__Written request__.
Rewrite the material below as a numbered list, one line per item, leaving out the blank lines.

## begin Entries

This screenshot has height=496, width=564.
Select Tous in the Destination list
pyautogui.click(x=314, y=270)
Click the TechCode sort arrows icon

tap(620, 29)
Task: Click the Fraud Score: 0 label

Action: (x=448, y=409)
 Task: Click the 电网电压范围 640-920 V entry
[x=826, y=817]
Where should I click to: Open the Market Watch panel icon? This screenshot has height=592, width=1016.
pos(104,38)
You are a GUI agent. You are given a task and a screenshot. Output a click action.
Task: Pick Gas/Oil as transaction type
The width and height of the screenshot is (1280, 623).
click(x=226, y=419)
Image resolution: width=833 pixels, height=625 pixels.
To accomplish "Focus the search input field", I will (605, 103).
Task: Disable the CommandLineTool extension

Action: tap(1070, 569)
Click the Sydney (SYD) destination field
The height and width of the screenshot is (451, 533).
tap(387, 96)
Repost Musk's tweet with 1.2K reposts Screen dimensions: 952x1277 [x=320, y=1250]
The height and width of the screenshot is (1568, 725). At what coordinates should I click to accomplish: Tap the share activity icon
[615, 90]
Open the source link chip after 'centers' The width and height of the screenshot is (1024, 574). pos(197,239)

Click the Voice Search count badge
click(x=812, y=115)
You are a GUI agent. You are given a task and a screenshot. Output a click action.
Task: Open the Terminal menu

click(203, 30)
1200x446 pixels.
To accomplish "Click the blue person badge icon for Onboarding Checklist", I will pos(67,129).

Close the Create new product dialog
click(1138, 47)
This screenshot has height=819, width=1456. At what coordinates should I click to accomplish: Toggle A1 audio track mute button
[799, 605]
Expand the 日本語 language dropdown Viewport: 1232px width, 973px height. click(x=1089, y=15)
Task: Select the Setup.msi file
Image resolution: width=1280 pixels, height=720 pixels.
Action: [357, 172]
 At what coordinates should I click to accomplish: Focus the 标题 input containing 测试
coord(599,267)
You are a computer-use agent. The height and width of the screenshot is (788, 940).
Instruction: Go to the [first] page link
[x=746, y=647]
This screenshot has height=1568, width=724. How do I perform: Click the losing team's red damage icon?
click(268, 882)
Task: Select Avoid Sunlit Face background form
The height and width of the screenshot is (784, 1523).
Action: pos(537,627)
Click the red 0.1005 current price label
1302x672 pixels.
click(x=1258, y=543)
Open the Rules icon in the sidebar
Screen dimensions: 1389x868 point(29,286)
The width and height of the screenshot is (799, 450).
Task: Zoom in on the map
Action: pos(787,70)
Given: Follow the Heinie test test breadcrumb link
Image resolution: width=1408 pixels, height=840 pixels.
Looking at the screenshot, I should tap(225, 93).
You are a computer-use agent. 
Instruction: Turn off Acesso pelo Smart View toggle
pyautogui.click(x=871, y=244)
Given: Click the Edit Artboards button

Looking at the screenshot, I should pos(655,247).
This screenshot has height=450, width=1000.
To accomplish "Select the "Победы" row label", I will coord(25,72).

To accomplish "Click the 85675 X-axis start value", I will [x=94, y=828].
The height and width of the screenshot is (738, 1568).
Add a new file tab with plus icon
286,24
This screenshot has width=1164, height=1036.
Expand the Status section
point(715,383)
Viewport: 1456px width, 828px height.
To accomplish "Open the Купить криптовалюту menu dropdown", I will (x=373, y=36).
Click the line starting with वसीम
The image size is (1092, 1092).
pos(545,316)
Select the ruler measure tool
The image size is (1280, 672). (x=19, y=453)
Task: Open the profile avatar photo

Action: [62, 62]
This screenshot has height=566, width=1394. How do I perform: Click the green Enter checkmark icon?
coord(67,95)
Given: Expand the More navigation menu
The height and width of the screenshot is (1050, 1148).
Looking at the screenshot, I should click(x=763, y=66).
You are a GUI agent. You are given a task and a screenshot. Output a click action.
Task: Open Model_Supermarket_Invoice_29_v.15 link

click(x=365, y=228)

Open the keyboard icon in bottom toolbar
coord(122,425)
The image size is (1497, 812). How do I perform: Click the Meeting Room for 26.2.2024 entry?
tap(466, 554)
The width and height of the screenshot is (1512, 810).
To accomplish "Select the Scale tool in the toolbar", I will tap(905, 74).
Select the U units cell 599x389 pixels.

## end Entries

__Solution to this problem__.
1. This screenshot has height=496, width=564.
2. Select Tous in the Destination list
3. pyautogui.click(x=314, y=270)
4. Click the TechCode sort arrows icon
5. tap(620, 29)
6. Task: Click the Fraud Score: 0 label
7. Action: (x=448, y=409)
8.  Task: Click the 电网电压范围 640-920 V entry
9. [x=826, y=817]
10. Where should I click to: Open the Market Watch panel icon? This screenshot has height=592, width=1016.
11. pos(104,38)
12. You are a GUI agent. You are given a task and a screenshot. Output a click action.
13. Task: Pick Gas/Oil as transaction type
14. The width and height of the screenshot is (1280, 623).
15. click(x=226, y=419)
16. Image resolution: width=833 pixels, height=625 pixels.
17. To accomplish "Focus the search input field", I will (605, 103).
18. Task: Disable the CommandLineTool extension
19. Action: tap(1070, 569)
20. Click the Sydney (SYD) destination field
21. The height and width of the screenshot is (451, 533).
22. tap(387, 96)
23. Repost Musk's tweet with 1.2K reposts Screen dimensions: 952x1277 [x=320, y=1250]
24. The height and width of the screenshot is (1568, 725). At what coordinates should I click to accomplish: Tap the share activity icon
25. [615, 90]
26. Open the source link chip after 'centers' The width and height of the screenshot is (1024, 574). pos(197,239)
27. Click the Voice Search count badge
28. click(x=812, y=115)
29. You are a GUI agent. You are given a task and a screenshot. Output a click action.
30. Task: Open the Terminal menu
31. click(203, 30)
32. 1200x446 pixels.
33. To accomplish "Click the blue person badge icon for Onboarding Checklist", I will pos(67,129).
34. Close the Create new product dialog
35. click(1138, 47)
36. This screenshot has height=819, width=1456. At what coordinates should I click to accomplish: Toggle A1 audio track mute button
37. [799, 605]
38. Expand the 日本語 language dropdown Viewport: 1232px width, 973px height. click(x=1089, y=15)
39. Task: Select the Setup.msi file
40. Image resolution: width=1280 pixels, height=720 pixels.
41. Action: [357, 172]
42.  At what coordinates should I click to accomplish: Focus the 标题 input containing 测试
43. coord(599,267)
44. You are a computer-use agent. The height and width of the screenshot is (788, 940).
45. Instruction: Go to the [first] page link
46. [x=746, y=647]
47. This screenshot has height=1568, width=724. How do I perform: Click the losing team's red damage icon?
48. click(268, 882)
49. Task: Select Avoid Sunlit Face background form
50. The height and width of the screenshot is (784, 1523).
51. Action: pos(537,627)
52. Click the red 0.1005 current price label
53. 1302x672 pixels.
54. click(x=1258, y=543)
55. Open the Rules icon in the sidebar
56. Screen dimensions: 1389x868 point(29,286)
57. The width and height of the screenshot is (799, 450).
58. Task: Zoom in on the map
59. Action: pos(787,70)
60. Given: Follow the Heinie test test breadcrumb link
61. Image resolution: width=1408 pixels, height=840 pixels.
62. Looking at the screenshot, I should tap(225, 93).
63. You are a computer-use agent. 
64. Instruction: Turn off Acesso pelo Smart View toggle
65. pyautogui.click(x=871, y=244)
66. Given: Click the Edit Artboards button
67. Looking at the screenshot, I should pos(655,247).
68. This screenshot has height=450, width=1000.
69. To accomplish "Select the "Победы" row label", I will coord(25,72).
70. To accomplish "Click the 85675 X-axis start value", I will [x=94, y=828].
71. The height and width of the screenshot is (738, 1568).
72. Add a new file tab with plus icon
73. 286,24
74. This screenshot has width=1164, height=1036.
75. Expand the Status section
76. point(715,383)
77. Viewport: 1456px width, 828px height.
78. To accomplish "Open the Купить криптовалюту menu dropdown", I will (x=373, y=36).
79. Click the line starting with वसीम
80. The image size is (1092, 1092).
81. pos(545,316)
82. Select the ruler measure tool
83. The image size is (1280, 672). (x=19, y=453)
84. Task: Open the profile avatar photo
85. Action: [62, 62]
86. This screenshot has height=566, width=1394. How do I perform: Click the green Enter checkmark icon?
87. coord(67,95)
88. Given: Expand the More navigation menu
89. The height and width of the screenshot is (1050, 1148).
90. Looking at the screenshot, I should click(x=763, y=66).
91. You are a GUI agent. You are given a task and a screenshot. Output a click action.
92. Task: Open Model_Supermarket_Invoice_29_v.15 link
93. click(x=365, y=228)
94. Open the keyboard icon in bottom toolbar
95. coord(122,425)
96. The image size is (1497, 812). How do I perform: Click the Meeting Room for 26.2.2024 entry?
97. tap(466, 554)
98. The width and height of the screenshot is (1512, 810).
99. To accomplish "Select the Scale tool in the toolbar", I will tap(905, 74).
100. Select the U units cell 599x389 pixels.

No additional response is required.